今日23日(金)、午後1時に招集された通常国会冒頭で衆議院議員が解散した。石破総裁率いる自民党が参議院選挙で大敗して以来、この国の政治は混乱に次ぐ混乱で、経済もまたその混乱の波を被り、令和の米騒動が象徴するように国民の生活もまた混乱した状況の中で、「アタシを認めてね!」解散とか。バカ。
2026年1月21日19時過ぎ、東京電力柏崎刈羽原子力発電所6号機が再稼働を始めた。2011年の福島第一原発事故以来東京電力では初めての再稼働が、ついに。だがこれもまた混乱に次ぐ混乱、異常事態だ。

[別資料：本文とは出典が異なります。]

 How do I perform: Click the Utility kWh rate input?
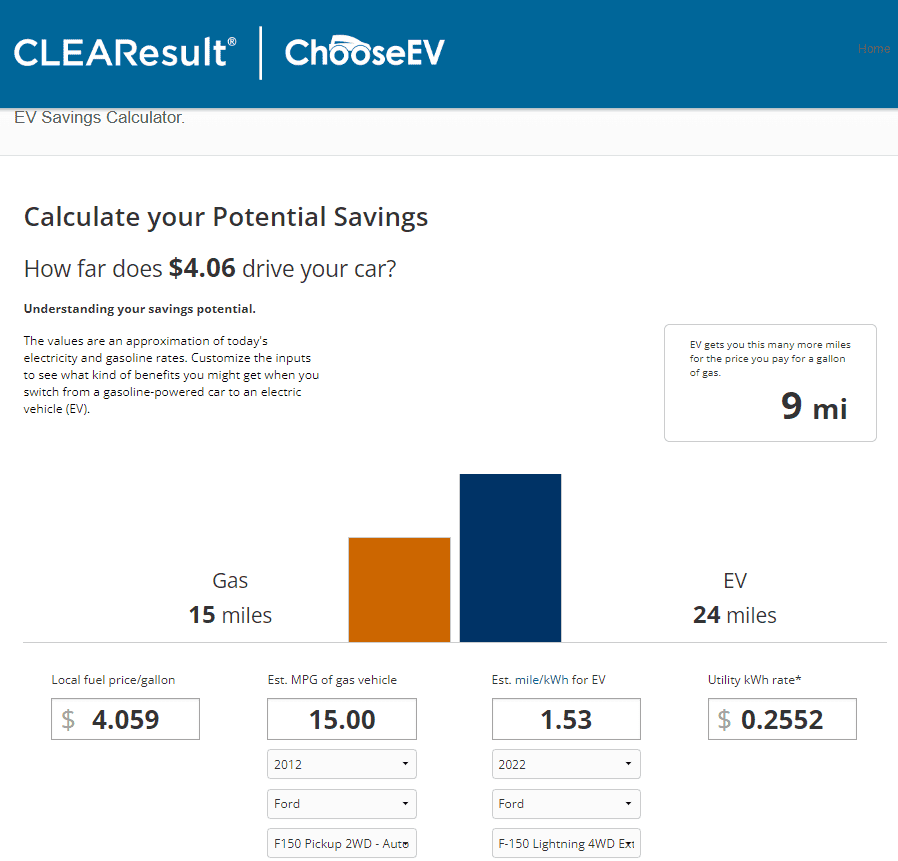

本当は20日に再稼働を予定していたが前週に制御棒の動作不具合が発生して延期された。のみならず、再稼働した翌日22日の未明(実際には再稼働数時間後)には、制御棒引き抜き作業中警報が鳴り作業を中断した。当然ながら2月26日からの営業運転は断念となるだろう。
浜岡原発も再稼働に向けた審査において地震の揺れに関するデータを意図的に過小評価するよう操作していた。安全規制に対する暴挙だと原子力規制委員会に言われる始末。日本の原発の全てに対して(?)マークをつけざるを得ないほど信頼を揺るがせたと、東京電力及び中部電力はわかっているだろうか。
実際稼働している原発もその殆どが耐震性の点で安全が疑わしいことは樋口英明裁判長の「樋口理論」が論破している。しかし、出来たての「中道改革連合」はそこに参加する議員に「原発再稼働容認」を要求した。原発に対する国民の不安には応じない、国民の心配の声は一切国会には通らないことになる。
海に囲まれたこの国で海に面して50基を超える原発(つまり悪意ある「敵国」にとっては簡単で最高の攻撃目標)を持ちながら、「わが国を取り巻く安全保障環境は戦後最も厳しく複雑な状況にある」として日米同盟の強化、防衛力の増強に、政界挙げて突き進もうとする。いったい何を考えているのか。バカ。